### Problem requirements
Beginning with the line that has "Given: Open the satellite map reservoir image", write out each line down to the end of the records below exactly, and include no pictures.

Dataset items
..............................

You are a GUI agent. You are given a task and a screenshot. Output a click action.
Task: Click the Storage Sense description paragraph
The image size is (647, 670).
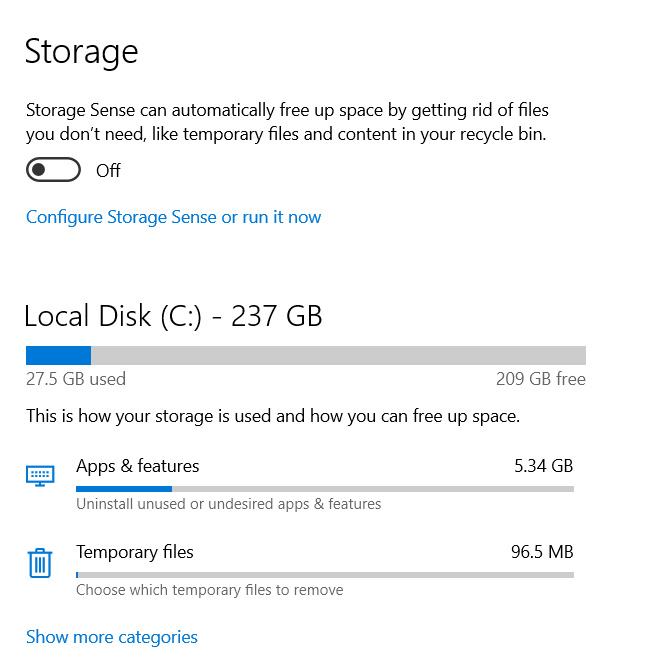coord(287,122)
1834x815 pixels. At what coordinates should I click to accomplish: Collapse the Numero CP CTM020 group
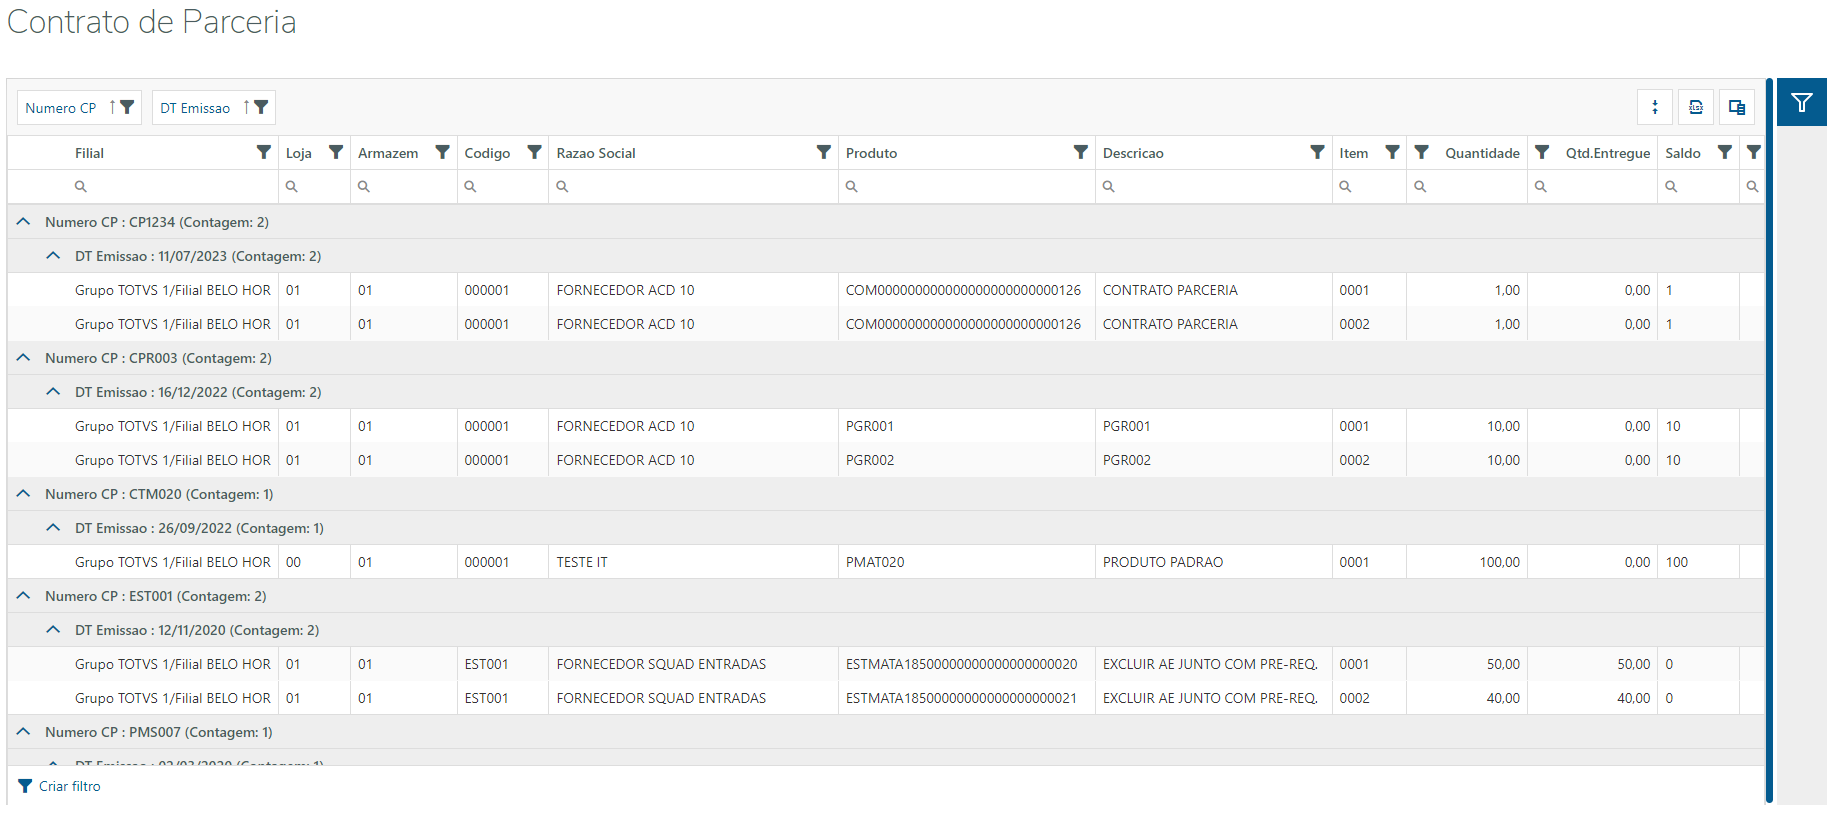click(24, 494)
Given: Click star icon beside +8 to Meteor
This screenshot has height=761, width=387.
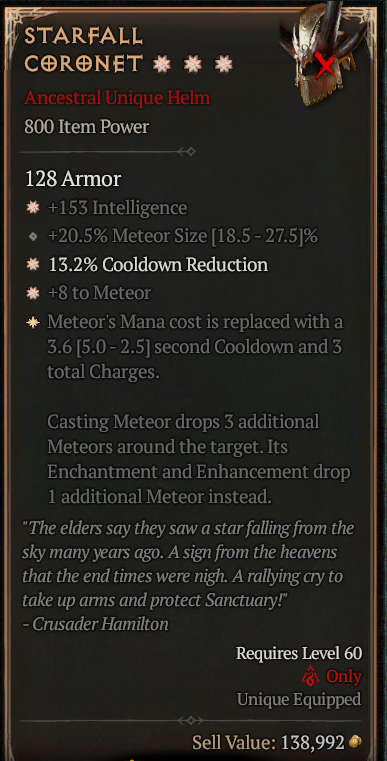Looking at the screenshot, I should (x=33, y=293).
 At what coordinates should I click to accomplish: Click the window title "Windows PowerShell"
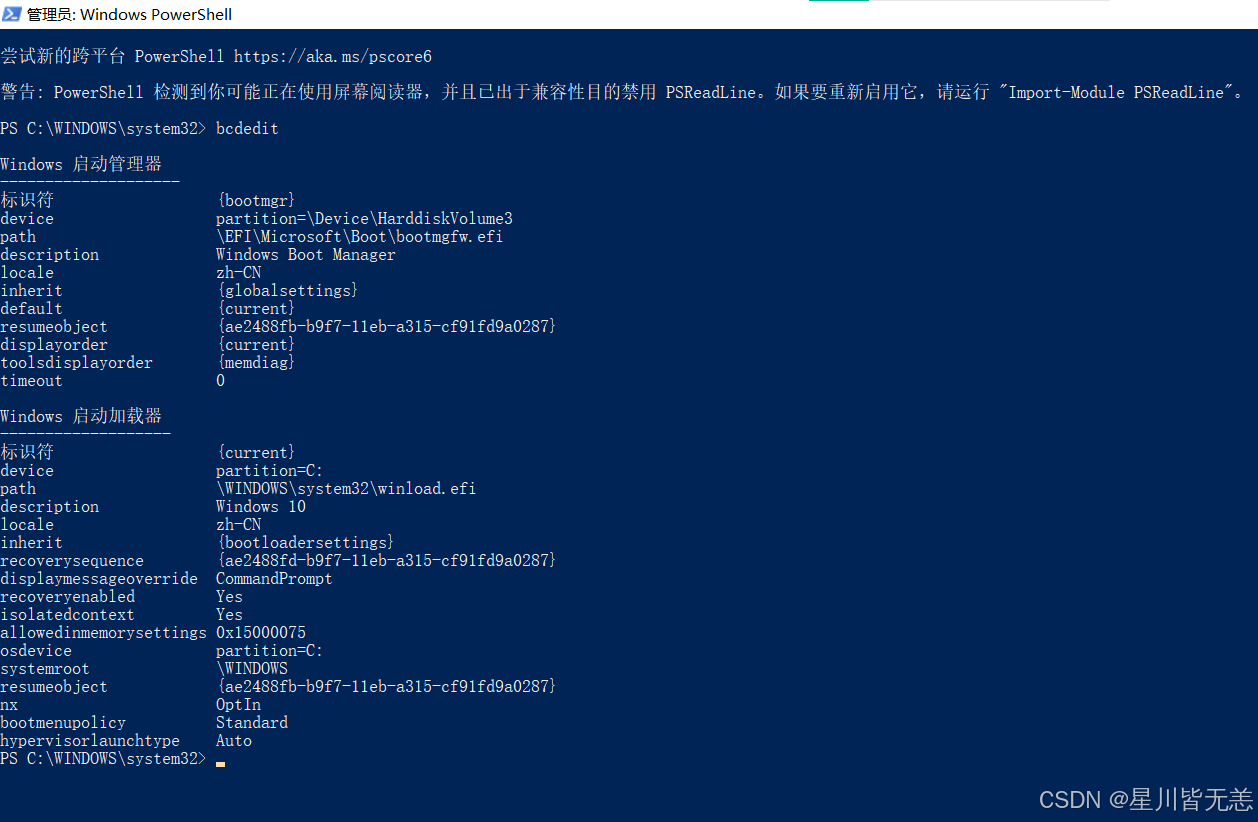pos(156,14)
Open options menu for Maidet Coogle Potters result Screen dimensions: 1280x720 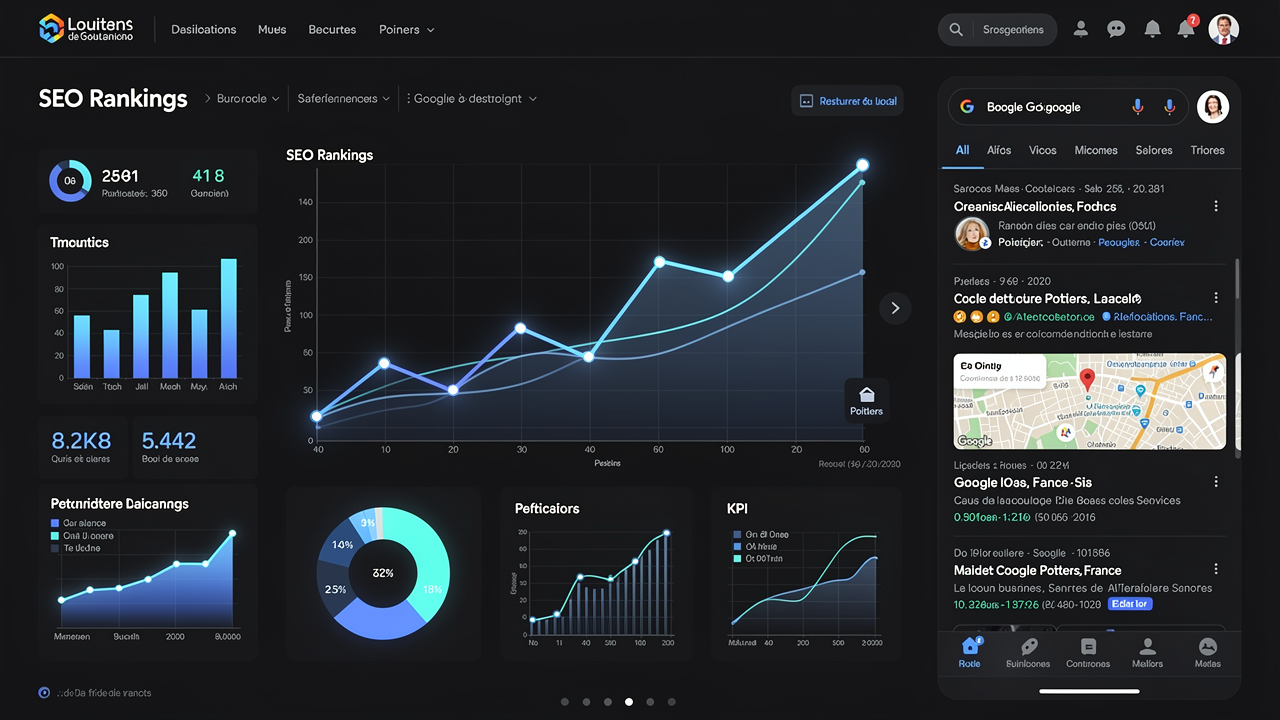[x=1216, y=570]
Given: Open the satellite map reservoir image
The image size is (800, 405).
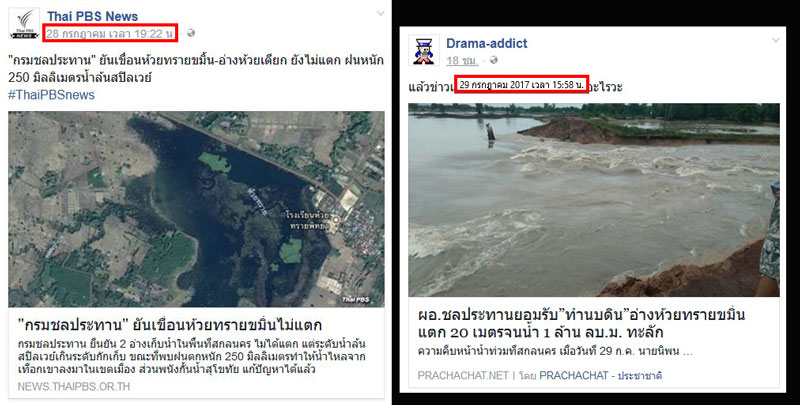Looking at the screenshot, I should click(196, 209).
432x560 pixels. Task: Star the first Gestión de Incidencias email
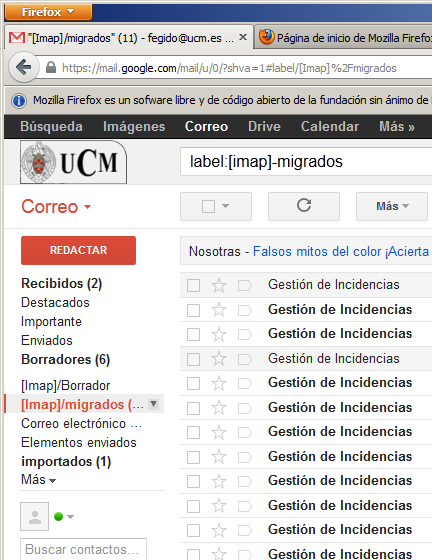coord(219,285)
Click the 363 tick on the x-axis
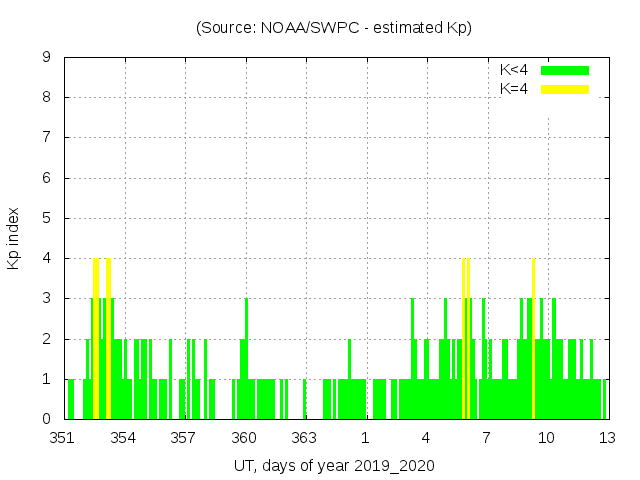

..............................

### Problem solution
Given: Open the satellite map reservoir image
The image size is (800, 405).
Looking at the screenshot, I should click(196, 209).
432x560 pixels. Task: Star the first Gestión de Incidencias email
coord(219,285)
Click the 363 tick on the x-axis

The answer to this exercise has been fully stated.